__What is required__:
Reproduce the lines in the entries below verbatim, from the line containing "Click the 14.0 tick label on UT axis" through the line containing "click(646, 932)", and nothing outside that range. Leave the pictures out of your answer.

— Start of Entries shown —

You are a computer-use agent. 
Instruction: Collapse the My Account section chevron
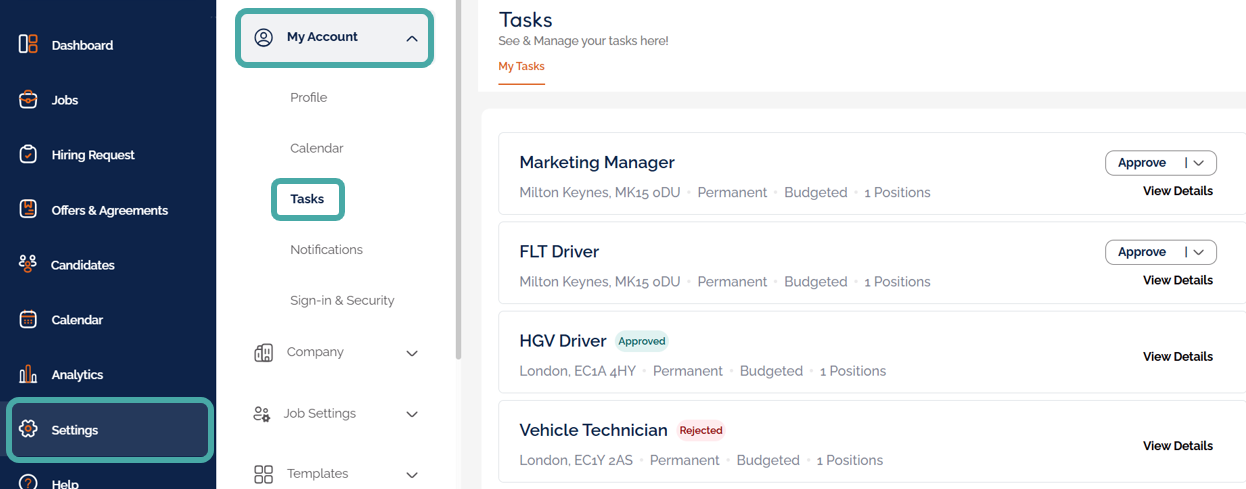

— End of Entries shown —
— Start of Entries shown —

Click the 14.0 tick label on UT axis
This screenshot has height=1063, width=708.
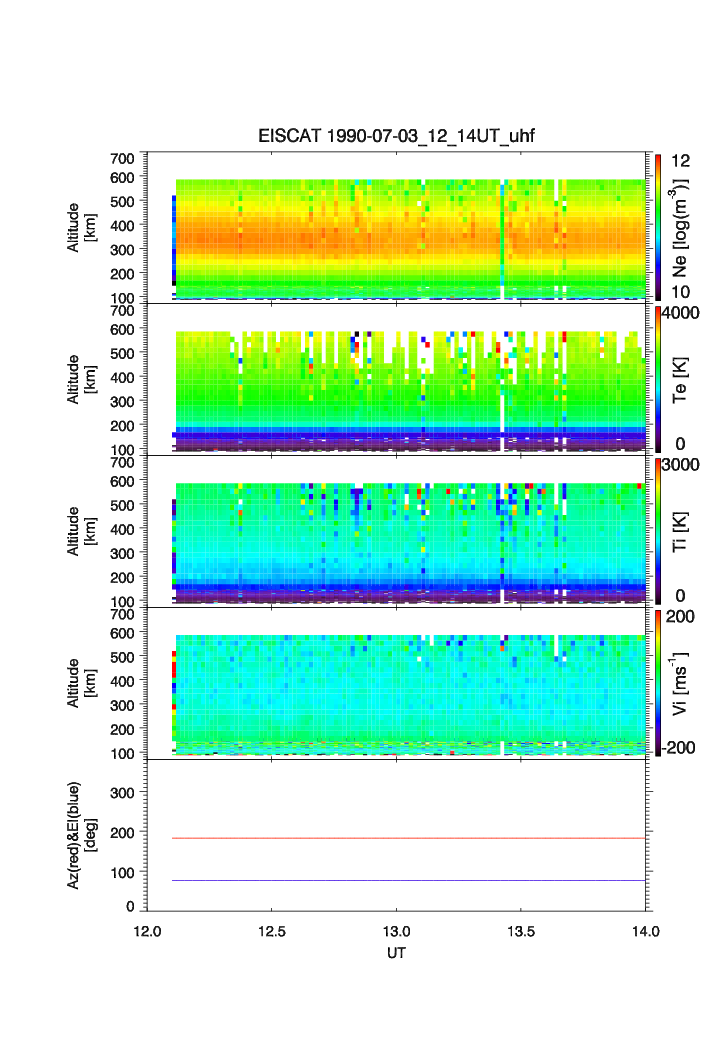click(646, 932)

— End of Entries shown —

__Solution to the problem__:
Click the 14.0 tick label on UT axis
This screenshot has height=1063, width=708.
click(646, 932)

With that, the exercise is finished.